▶ **Task objective**: According to the text about Mr. Fajt, what was the revenue secretary's salary in 2003?

▶ **Reading passage**:

********************

After Mr. Rendell became the Democratic gubernatorial candidate in May 2002, Mr. Fajt jumped on the train. When Mr. Rendell won in November, a transition committee asked Mr. Fajt, who is also a certified public accountant, to head the state Department of Revenue in the new administration.

He initially said no, figuring he'd have to take a pay cut and have to do a lot of traveling between Harrisburg and Pittsburgh. He wouldn't say what he was making as a lawyer but it was more than the revenue secretary's 2003 salary of $112,000.

But after a second request and an interview with the persuasive Mr. Rendell, Mr. Fajt took the cabinet job. Now he says that working for Mr. Rendell is "the best job I've ever had."

Rendell aide Chuck Ardo said that Mr. Fajt has "an innate sense of integrity. He doesn't need to think about doing the right thing because he does it without hesitation.''

As the state's top tax collector, Mr. Fajt kept overall track of $27 billion in annual state tax revenues, enforced state tax laws, supervised the Pennsylvania lottery -- whose profits grew during his tenure -- and managed the department's 2,200 employees.

He's only been chief of staff since May, but he said it's is very different than the Revenue gig. "You get a lot more satisfaction at the end of the day, but it's much harder, too," he said.

********************

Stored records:
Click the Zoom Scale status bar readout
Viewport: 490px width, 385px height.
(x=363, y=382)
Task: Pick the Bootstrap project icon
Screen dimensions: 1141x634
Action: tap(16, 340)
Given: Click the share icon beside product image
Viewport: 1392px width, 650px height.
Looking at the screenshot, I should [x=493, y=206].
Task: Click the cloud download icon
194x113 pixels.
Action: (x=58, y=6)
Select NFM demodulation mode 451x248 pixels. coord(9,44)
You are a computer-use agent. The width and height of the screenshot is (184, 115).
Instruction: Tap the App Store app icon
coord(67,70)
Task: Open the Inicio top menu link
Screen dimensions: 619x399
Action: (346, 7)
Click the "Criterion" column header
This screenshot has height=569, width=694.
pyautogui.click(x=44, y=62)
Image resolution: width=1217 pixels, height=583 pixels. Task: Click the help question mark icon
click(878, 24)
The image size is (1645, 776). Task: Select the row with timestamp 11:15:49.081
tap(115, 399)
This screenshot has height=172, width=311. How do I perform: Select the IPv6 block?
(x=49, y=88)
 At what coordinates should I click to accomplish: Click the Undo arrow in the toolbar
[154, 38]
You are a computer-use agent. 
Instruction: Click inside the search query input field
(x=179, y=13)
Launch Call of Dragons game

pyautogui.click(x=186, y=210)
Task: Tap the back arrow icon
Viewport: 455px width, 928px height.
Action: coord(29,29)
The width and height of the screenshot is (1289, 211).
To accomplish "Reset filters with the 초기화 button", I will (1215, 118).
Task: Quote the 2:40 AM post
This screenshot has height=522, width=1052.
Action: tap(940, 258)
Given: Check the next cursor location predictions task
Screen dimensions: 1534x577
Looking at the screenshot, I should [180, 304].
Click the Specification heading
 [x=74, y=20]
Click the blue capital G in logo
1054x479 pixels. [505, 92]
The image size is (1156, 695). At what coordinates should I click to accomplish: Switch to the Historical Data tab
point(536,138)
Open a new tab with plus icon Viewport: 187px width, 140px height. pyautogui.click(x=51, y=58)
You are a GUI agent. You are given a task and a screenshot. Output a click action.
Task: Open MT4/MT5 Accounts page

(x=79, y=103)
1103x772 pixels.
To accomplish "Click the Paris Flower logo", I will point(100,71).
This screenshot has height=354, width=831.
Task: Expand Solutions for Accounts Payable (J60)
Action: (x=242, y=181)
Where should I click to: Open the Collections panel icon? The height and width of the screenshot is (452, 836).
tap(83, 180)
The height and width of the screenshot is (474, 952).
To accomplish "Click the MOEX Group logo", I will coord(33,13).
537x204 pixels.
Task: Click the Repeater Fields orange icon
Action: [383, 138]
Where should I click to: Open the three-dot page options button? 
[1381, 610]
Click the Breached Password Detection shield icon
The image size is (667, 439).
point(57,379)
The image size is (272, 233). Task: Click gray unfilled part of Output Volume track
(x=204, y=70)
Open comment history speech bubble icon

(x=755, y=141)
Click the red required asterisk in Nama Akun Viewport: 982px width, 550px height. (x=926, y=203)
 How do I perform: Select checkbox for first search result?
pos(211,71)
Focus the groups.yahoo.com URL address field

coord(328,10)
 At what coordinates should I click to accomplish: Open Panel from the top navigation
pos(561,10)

********************

▶ **Worked solution**: $112,000